The number of Keira Knightley square-inch-seconds in King Arthur is probably worth a matinee ticket, if you can tolerate a much muddier than usual Bruckheimer flick.
Its "Arthur" is the (imaginary) lineal descendant of Lucius Artorius Castus (fl. ca. 185 A.D.), himself the only Roman official in Britain known to have borne the name Artorius.
Its "knights" are Sarmatian cataphracti, an interesting (if ridiculously presented) take on a theory proposed first (AFAIK) in the 1920s, and elaborated well beyond all sanity in the terrifically interesting From Scythia to Camelot by Littleton and Malcor.
Its "Britain" is the Land of Silly Stupid Pretend.

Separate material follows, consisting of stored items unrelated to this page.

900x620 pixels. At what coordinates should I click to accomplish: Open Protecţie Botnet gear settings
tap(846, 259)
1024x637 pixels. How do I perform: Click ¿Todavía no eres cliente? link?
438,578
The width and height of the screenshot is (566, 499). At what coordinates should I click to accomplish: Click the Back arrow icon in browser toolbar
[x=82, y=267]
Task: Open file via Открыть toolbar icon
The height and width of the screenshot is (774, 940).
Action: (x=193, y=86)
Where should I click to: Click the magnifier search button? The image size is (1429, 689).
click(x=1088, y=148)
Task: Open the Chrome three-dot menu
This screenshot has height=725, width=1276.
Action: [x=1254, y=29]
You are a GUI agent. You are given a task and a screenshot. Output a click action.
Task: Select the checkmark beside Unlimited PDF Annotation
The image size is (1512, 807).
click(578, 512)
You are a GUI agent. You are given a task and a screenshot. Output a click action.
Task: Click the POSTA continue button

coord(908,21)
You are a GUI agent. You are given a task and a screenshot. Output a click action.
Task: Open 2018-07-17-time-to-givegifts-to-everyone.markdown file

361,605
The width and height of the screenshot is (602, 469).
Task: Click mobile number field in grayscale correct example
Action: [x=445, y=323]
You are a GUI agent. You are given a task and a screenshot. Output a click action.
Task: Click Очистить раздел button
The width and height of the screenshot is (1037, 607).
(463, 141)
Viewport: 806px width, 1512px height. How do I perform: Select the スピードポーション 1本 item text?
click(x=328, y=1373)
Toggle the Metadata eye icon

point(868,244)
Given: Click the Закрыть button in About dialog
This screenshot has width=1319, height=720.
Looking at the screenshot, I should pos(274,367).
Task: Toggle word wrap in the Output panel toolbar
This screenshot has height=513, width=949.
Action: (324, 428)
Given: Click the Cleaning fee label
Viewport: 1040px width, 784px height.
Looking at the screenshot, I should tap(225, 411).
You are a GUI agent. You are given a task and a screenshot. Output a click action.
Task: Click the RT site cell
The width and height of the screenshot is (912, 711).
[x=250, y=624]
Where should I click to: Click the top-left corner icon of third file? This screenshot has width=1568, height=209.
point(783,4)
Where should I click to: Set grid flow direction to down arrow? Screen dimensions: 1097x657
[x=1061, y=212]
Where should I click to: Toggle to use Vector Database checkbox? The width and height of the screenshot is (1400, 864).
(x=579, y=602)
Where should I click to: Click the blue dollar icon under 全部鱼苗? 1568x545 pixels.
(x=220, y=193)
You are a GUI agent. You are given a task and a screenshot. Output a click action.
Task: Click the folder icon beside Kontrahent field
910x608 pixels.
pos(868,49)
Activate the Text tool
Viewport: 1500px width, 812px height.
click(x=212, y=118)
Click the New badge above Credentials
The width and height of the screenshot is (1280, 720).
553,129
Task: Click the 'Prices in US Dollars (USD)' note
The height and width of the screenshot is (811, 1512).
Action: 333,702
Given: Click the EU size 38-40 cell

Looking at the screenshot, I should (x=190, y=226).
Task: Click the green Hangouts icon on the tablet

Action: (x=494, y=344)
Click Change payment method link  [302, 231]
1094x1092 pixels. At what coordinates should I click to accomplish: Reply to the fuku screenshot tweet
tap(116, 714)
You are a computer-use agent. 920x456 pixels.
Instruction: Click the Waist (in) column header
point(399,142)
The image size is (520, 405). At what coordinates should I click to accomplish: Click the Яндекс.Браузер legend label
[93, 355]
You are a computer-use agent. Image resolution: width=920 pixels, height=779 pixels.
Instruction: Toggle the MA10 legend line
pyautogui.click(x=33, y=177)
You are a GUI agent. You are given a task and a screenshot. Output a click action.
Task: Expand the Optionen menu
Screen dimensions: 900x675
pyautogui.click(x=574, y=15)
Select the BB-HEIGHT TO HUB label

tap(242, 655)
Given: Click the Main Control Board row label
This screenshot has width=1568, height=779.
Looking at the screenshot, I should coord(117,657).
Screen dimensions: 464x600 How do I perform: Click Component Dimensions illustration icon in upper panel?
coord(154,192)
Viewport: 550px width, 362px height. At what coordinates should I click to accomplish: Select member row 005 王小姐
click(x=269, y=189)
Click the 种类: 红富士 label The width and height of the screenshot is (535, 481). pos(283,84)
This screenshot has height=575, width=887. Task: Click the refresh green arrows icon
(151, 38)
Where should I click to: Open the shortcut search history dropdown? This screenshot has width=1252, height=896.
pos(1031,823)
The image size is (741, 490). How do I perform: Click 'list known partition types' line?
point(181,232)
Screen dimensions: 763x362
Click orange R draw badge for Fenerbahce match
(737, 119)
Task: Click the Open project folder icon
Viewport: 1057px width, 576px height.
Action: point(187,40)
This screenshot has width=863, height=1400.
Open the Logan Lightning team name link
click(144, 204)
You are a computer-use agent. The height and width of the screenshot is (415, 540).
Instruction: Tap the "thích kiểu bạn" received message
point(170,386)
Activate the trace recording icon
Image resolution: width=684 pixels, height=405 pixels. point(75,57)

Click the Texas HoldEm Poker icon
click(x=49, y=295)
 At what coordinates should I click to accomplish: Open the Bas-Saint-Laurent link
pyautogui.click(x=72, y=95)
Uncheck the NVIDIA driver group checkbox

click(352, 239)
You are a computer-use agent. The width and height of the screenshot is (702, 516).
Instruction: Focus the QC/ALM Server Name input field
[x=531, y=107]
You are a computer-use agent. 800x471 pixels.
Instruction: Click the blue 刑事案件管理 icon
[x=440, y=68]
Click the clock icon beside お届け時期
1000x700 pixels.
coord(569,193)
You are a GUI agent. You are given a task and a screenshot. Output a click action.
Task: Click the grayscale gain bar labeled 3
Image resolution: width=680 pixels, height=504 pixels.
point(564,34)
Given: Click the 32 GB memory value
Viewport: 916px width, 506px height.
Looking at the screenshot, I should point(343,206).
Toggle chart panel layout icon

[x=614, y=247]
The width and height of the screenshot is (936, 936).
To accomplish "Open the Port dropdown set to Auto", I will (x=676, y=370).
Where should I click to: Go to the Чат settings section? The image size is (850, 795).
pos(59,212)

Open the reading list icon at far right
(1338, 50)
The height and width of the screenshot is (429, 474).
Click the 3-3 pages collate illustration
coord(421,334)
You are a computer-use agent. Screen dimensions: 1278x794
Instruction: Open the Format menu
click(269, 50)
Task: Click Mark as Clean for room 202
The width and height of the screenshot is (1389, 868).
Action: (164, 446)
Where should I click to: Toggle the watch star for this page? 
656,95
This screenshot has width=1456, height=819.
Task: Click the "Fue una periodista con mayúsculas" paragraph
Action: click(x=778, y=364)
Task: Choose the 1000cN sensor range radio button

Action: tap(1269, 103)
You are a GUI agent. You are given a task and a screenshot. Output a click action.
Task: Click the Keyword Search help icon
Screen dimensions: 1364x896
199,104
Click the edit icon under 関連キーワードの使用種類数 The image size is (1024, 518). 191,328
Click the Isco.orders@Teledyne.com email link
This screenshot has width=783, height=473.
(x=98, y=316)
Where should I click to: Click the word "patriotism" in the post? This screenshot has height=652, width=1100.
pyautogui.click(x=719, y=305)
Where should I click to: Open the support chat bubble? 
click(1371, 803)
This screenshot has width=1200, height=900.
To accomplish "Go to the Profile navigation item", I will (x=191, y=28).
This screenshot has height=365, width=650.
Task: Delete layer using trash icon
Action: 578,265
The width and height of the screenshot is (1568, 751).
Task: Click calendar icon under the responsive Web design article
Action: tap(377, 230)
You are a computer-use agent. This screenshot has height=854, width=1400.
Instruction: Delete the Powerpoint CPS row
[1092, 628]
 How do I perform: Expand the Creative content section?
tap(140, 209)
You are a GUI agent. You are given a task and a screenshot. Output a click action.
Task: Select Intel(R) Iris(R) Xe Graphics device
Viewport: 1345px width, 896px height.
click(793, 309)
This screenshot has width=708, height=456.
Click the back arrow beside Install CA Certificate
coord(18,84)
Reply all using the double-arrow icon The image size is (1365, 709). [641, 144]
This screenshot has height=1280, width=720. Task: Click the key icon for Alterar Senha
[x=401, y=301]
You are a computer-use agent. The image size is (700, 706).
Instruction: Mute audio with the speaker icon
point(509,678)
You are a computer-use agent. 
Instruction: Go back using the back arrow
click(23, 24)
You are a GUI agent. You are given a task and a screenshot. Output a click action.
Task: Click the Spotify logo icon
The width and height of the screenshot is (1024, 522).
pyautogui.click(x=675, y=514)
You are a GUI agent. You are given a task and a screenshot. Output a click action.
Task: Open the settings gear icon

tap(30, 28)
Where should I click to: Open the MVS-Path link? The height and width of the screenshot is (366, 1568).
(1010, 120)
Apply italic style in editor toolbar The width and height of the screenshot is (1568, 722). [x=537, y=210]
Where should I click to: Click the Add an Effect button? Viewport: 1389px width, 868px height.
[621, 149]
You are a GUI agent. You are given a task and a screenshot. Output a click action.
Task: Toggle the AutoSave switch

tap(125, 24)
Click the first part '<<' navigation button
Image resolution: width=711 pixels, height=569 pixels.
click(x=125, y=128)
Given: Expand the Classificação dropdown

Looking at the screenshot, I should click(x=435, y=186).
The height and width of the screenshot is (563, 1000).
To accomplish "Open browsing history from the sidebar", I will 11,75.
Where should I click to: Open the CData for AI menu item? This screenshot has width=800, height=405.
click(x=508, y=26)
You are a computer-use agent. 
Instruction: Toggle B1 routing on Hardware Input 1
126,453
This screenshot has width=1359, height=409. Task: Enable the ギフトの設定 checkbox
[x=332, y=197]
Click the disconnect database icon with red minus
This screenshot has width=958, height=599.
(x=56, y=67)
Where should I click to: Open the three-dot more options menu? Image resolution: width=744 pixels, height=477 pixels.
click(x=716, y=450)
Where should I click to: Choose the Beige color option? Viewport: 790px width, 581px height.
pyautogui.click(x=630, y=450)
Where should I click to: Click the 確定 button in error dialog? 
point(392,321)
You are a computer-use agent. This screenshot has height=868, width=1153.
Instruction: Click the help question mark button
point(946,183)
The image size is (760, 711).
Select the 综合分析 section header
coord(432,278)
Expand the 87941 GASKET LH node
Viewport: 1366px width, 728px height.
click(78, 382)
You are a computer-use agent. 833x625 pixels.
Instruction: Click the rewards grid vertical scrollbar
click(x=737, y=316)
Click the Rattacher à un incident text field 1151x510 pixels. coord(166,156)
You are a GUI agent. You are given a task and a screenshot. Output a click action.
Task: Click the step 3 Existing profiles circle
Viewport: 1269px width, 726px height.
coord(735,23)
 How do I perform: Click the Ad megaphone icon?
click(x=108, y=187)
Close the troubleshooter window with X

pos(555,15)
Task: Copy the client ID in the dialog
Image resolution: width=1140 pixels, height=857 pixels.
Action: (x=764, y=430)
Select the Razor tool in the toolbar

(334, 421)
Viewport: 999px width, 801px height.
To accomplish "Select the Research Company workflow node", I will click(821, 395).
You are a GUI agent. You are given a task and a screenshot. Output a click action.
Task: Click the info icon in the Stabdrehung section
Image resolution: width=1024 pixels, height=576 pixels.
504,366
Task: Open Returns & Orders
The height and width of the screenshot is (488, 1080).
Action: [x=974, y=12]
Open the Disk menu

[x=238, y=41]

Should anyone actually be interested, heaven forfend, in actual Arthurian scholarship, I heartily recommend
Tom Green's Arthurian Resources and, for the uses the Arthur stories have been put to -- including by Nennius and the composers of the Welsh tales -- N.J. Higham's King Arthur: Myth-Making and History. Higham also does a relatively good job of summarizing the state of scholarly knowledge about Arthur.
Do not come to either Green or Higham with a romantic spirit, however, or they shall crush you like Arthur may or may not have crushed the Saxons, possibly at Badon Hill, wherever that was, around 540 A.D. or thereabouts, if he existed at all, which there's barely any scholarly reason to say that he did.
But, to paraphrase President Harding, I love King Arthur whether he rode or not, especially if he's got Keira Knightley painted blue in the frame.